PROCTOR, Minn. – In 2019, Starks Academy had the largest showing of any of the Minnesota Timberwolves & Lynx Basketball Academy Summer Clinics. Now the youth basketball camps are back for its second year and the sessions in Proctor were sold out as local basketball players were ready to learn from the pros.
“It’s bigger than basketball, it’s really reaching out and giving back to the community,” director of the Timberwolves & Lynx Basketball Academy Summer Clinics Tylor Coley said.
The clinic brings in academy coaches to help foster relationships between the young players and their local professional teams.
“This is just another way to extend our reach to our fan base and our community, just to really get the youth involved in what we’re doing as an organization. It gets them to take pride in the fact that we have professional sports teams that actually comes out and spends time with us. You come and watch us play and we’ll come and be where you are, too,” Coley added.
The two sessions are filled with 40 kids all who were excited to learn from the experts.
“The Timberwolves, it’s a different kind of vibe in here.
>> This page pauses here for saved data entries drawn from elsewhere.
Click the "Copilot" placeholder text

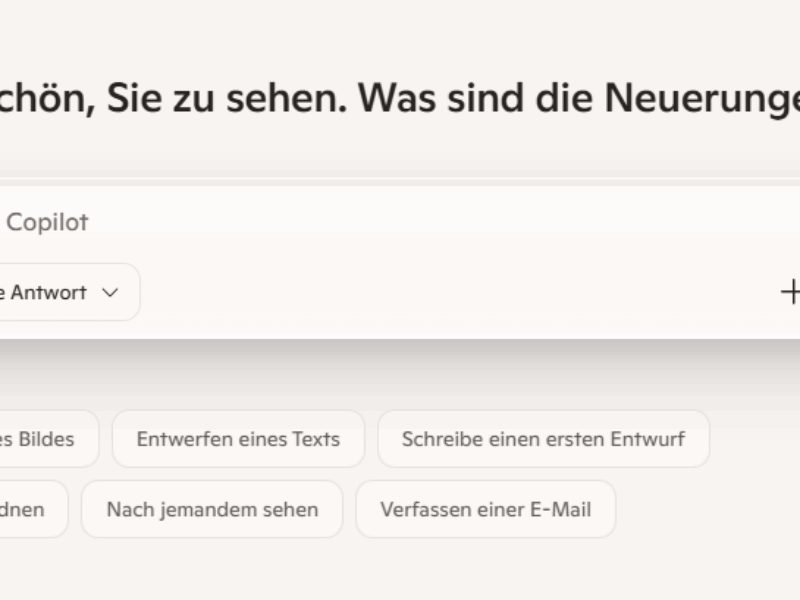(x=47, y=222)
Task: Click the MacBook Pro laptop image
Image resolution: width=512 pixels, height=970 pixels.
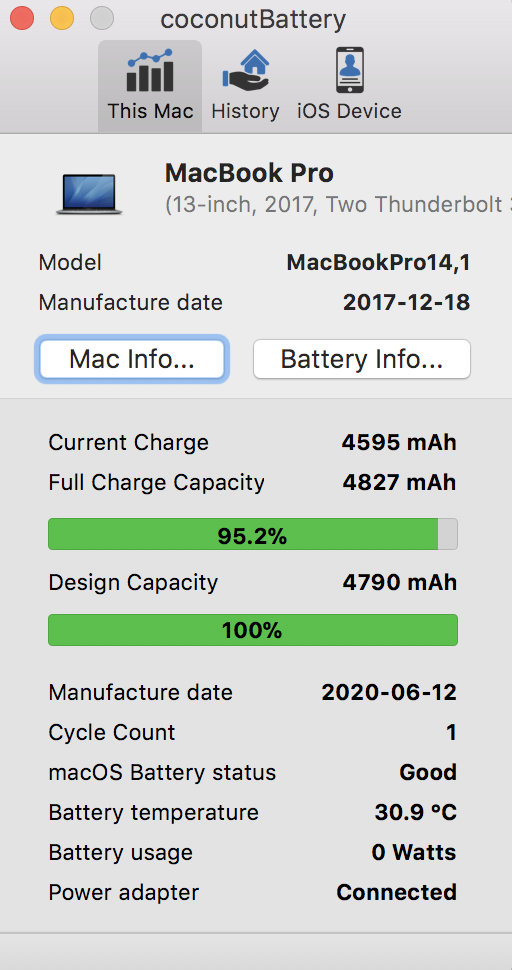Action: [89, 194]
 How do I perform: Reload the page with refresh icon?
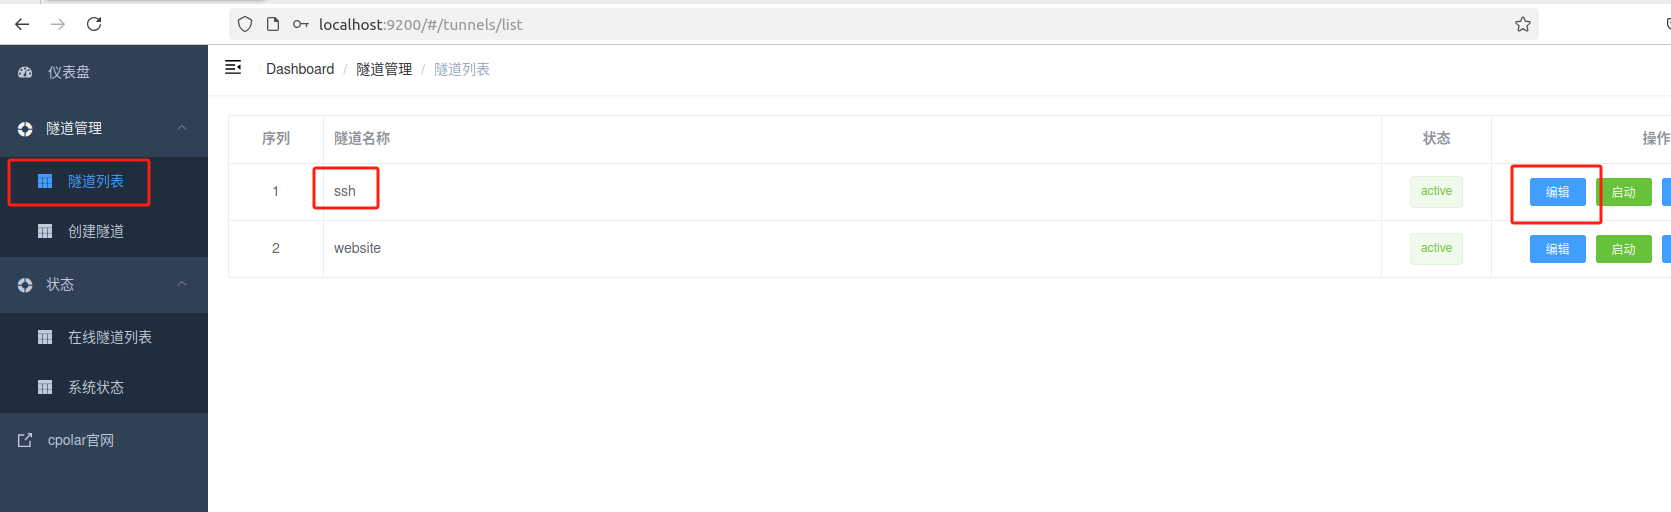point(94,24)
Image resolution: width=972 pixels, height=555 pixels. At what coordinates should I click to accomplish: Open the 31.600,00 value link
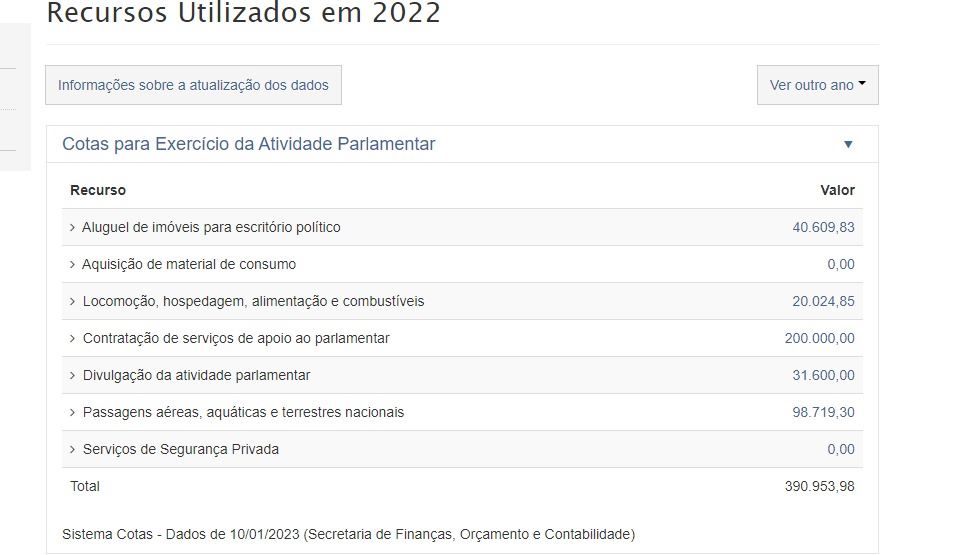(x=823, y=375)
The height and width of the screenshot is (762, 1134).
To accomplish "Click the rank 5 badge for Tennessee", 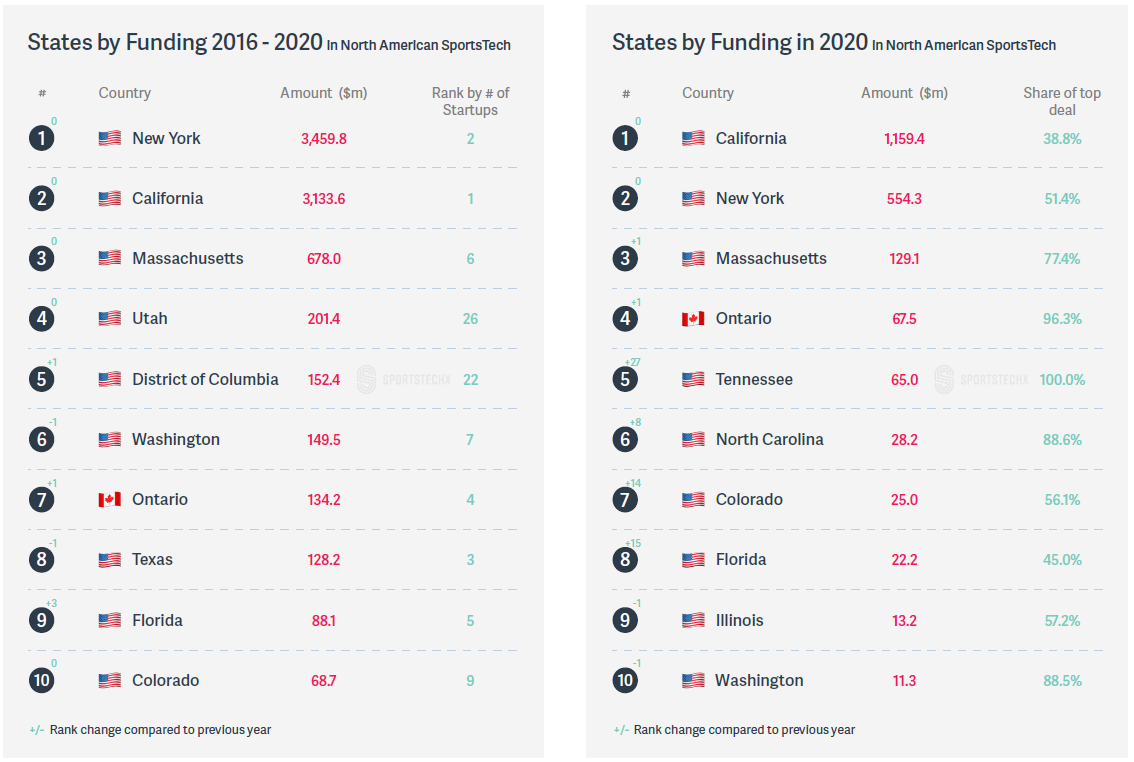I will pos(626,380).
To have this presence in here along with it is tremendous. Anytime you have your regional, local professional sports team involved, the kids just feel like ‘oh the Timberwolves are here, oh the Lynx are here’. Just having that name, that presence, that brand is huge,” founder and director of Starks Academy Dyami Starks said.
Throughout the week, academy coaches along with Starks Academy coaches will work on individual skills, teamwork and leadership.
“We want to teach the kids and the Timberwolves take that pride too on their curriculum and their structure that they teach. We’re looking to build the basketball culture, we’re looking to build individual skill development and just make these kids better people,” Starks added.
But the main goal of the camp is to show the Northland that the NBA and WNBA recognizes the interest and recent talent boom in the area.
“We’re trying to reach everywhere that we can across the state. We really have a good presence in the Twin Cities area but to come up here and even go further. Just getting out to these communities and reaching out a little further away from the Twin Cities and letting them know we know you’re there, we know that you’re a part of our fanbase and we want to make sure that we can share in what we’re doing with all of our kids,” Coley said.
“Basketball can connect so many kids and bridge so many gaps. Drawing attention to it is something that’s needed but also raising the floor overall about basketball culture. Basketball as a whole is on the rise and it’s good to have the Timberwolves up here to really make that known,” Starks added.